Segment Start: Excerpted records

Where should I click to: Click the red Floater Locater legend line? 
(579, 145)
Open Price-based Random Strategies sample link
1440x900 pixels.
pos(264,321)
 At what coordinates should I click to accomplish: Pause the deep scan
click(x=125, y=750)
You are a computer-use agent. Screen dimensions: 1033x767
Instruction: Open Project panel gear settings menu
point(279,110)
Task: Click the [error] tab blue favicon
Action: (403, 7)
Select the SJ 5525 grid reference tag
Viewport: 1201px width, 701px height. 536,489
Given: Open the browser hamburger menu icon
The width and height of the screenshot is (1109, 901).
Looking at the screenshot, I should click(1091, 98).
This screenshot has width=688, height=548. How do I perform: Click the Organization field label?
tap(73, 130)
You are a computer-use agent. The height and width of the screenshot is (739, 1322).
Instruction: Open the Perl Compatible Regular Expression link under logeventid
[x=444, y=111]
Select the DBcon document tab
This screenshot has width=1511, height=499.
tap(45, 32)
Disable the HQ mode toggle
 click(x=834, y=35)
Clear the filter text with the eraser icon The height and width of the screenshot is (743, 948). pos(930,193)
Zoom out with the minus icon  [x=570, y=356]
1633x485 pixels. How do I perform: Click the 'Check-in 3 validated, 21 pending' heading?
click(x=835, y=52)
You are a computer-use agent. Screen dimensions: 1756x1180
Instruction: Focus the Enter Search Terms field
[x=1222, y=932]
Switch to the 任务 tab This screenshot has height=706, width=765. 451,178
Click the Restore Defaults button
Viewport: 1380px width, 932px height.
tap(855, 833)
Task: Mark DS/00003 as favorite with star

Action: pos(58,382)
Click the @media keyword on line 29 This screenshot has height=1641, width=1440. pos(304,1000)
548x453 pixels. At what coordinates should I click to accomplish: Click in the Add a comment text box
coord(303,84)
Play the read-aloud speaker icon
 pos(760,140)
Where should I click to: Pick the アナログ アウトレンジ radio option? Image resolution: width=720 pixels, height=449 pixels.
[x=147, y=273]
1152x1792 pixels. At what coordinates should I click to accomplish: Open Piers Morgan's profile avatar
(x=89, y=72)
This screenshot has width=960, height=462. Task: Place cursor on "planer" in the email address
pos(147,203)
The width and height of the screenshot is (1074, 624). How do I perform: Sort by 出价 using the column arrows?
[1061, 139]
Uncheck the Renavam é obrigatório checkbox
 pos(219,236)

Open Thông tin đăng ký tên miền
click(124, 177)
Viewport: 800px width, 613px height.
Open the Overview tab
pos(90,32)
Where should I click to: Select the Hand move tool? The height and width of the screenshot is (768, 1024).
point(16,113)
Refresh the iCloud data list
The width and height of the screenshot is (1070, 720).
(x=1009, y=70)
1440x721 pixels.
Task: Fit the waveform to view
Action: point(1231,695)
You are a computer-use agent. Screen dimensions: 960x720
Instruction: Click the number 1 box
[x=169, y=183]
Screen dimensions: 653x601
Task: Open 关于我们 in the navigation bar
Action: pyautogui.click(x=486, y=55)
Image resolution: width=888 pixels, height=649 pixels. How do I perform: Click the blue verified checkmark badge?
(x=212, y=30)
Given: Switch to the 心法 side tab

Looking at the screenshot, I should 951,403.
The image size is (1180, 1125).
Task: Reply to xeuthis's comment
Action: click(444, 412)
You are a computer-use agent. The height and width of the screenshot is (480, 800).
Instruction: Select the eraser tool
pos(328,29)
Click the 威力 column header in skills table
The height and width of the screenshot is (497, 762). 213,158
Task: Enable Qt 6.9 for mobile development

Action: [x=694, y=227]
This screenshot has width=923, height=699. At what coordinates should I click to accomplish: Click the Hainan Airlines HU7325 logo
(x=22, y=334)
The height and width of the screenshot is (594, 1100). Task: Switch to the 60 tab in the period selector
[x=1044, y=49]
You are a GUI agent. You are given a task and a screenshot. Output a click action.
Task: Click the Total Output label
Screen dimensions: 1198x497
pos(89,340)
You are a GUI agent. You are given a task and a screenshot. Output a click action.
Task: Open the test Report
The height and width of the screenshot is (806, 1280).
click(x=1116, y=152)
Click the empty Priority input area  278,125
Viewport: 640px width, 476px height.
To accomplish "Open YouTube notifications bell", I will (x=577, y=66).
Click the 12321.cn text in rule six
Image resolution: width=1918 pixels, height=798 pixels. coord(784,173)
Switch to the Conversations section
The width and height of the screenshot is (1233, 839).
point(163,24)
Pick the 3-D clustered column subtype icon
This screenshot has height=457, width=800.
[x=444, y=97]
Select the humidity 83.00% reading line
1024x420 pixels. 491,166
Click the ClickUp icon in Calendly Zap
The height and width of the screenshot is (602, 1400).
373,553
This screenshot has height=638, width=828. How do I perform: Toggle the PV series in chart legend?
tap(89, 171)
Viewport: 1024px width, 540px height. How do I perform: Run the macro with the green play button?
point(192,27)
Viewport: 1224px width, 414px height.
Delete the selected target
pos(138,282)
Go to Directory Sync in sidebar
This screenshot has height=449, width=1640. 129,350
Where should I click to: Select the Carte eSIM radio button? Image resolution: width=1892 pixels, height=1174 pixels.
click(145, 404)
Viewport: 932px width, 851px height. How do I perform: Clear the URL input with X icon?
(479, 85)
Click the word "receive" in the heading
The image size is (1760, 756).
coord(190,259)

Segment End: Excerpted records

Problem description: All of the entries above need to be retyped exactly.

Output for this exercise:
Where should I click to: Click the red Floater Locater legend line? 
(579, 145)
Open Price-based Random Strategies sample link
1440x900 pixels.
pos(264,321)
 At what coordinates should I click to accomplish: Pause the deep scan
click(x=125, y=750)
You are a computer-use agent. Screen dimensions: 1033x767
Instruction: Open Project panel gear settings menu
point(279,110)
Task: Click the [error] tab blue favicon
Action: (403, 7)
Select the SJ 5525 grid reference tag
Viewport: 1201px width, 701px height. 536,489
Given: Open the browser hamburger menu icon
The width and height of the screenshot is (1109, 901).
Looking at the screenshot, I should click(1091, 98).
This screenshot has width=688, height=548. How do I perform: Click the Organization field label?
tap(73, 130)
You are a computer-use agent. The height and width of the screenshot is (739, 1322).
Instruction: Open the Perl Compatible Regular Expression link under logeventid
[x=444, y=111]
Select the DBcon document tab
This screenshot has width=1511, height=499.
tap(45, 32)
Disable the HQ mode toggle
 click(x=834, y=35)
Clear the filter text with the eraser icon The height and width of the screenshot is (743, 948). pos(930,193)
Zoom out with the minus icon  [x=570, y=356]
1633x485 pixels. How do I perform: Click the 'Check-in 3 validated, 21 pending' heading?
click(x=835, y=52)
You are a computer-use agent. Screen dimensions: 1756x1180
Instruction: Focus the Enter Search Terms field
[x=1222, y=932]
Switch to the 任务 tab This screenshot has height=706, width=765. 451,178
Click the Restore Defaults button
Viewport: 1380px width, 932px height.
tap(855, 833)
Task: Mark DS/00003 as favorite with star

Action: pos(58,382)
Click the @media keyword on line 29 This screenshot has height=1641, width=1440. pos(304,1000)
548x453 pixels. At what coordinates should I click to accomplish: Click in the Add a comment text box
coord(303,84)
Play the read-aloud speaker icon
 pos(760,140)
Where should I click to: Pick the アナログ アウトレンジ radio option? Image resolution: width=720 pixels, height=449 pixels.
[x=147, y=273]
1152x1792 pixels. At what coordinates should I click to accomplish: Open Piers Morgan's profile avatar
(x=89, y=72)
This screenshot has width=960, height=462. Task: Place cursor on "planer" in the email address
pos(147,203)
The width and height of the screenshot is (1074, 624). How do I perform: Sort by 出价 using the column arrows?
[1061, 139]
Uncheck the Renavam é obrigatório checkbox
 pos(219,236)

Open Thông tin đăng ký tên miền
click(124, 177)
Viewport: 800px width, 613px height.
Open the Overview tab
pos(90,32)
Where should I click to: Select the Hand move tool? The height and width of the screenshot is (768, 1024).
point(16,113)
Refresh the iCloud data list
The width and height of the screenshot is (1070, 720).
(x=1009, y=70)
1440x721 pixels.
Task: Fit the waveform to view
Action: point(1231,695)
You are a computer-use agent. Screen dimensions: 960x720
Instruction: Click the number 1 box
[x=169, y=183]
Screen dimensions: 653x601
Task: Open 关于我们 in the navigation bar
Action: pyautogui.click(x=486, y=55)
Image resolution: width=888 pixels, height=649 pixels. How do I perform: Click the blue verified checkmark badge?
(x=212, y=30)
Given: Switch to the 心法 side tab

Looking at the screenshot, I should 951,403.
The image size is (1180, 1125).
Task: Reply to xeuthis's comment
Action: click(444, 412)
You are a computer-use agent. The height and width of the screenshot is (480, 800).
Instruction: Select the eraser tool
pos(328,29)
Click the 威力 column header in skills table
The height and width of the screenshot is (497, 762). 213,158
Task: Enable Qt 6.9 for mobile development

Action: [x=694, y=227]
This screenshot has width=923, height=699. At what coordinates should I click to accomplish: Click the Hainan Airlines HU7325 logo
(x=22, y=334)
The height and width of the screenshot is (594, 1100). Task: Switch to the 60 tab in the period selector
[x=1044, y=49]
You are a GUI agent. You are given a task and a screenshot. Output a click action.
Task: Click the Total Output label
Screen dimensions: 1198x497
pos(89,340)
You are a GUI agent. You are given a task and a screenshot. Output a click action.
Task: Open the test Report
The height and width of the screenshot is (806, 1280).
click(x=1116, y=152)
Click the empty Priority input area  278,125
Viewport: 640px width, 476px height.
To accomplish "Open YouTube notifications bell", I will (x=577, y=66).
Click the 12321.cn text in rule six
Image resolution: width=1918 pixels, height=798 pixels. coord(784,173)
Switch to the Conversations section
The width and height of the screenshot is (1233, 839).
point(163,24)
Pick the 3-D clustered column subtype icon
This screenshot has height=457, width=800.
[x=444, y=97]
Select the humidity 83.00% reading line
1024x420 pixels. 491,166
Click the ClickUp icon in Calendly Zap
The height and width of the screenshot is (602, 1400).
373,553
This screenshot has height=638, width=828. How do I perform: Toggle the PV series in chart legend?
tap(89, 171)
Viewport: 1024px width, 540px height. How do I perform: Run the macro with the green play button?
point(192,27)
Viewport: 1224px width, 414px height.
Delete the selected target
pos(138,282)
Go to Directory Sync in sidebar
This screenshot has height=449, width=1640. 129,350
Where should I click to: Select the Carte eSIM radio button? Image resolution: width=1892 pixels, height=1174 pixels.
click(145, 404)
Viewport: 932px width, 851px height. How do I perform: Clear the URL input with X icon?
(479, 85)
Click the word "receive" in the heading
The image size is (1760, 756).
coord(190,259)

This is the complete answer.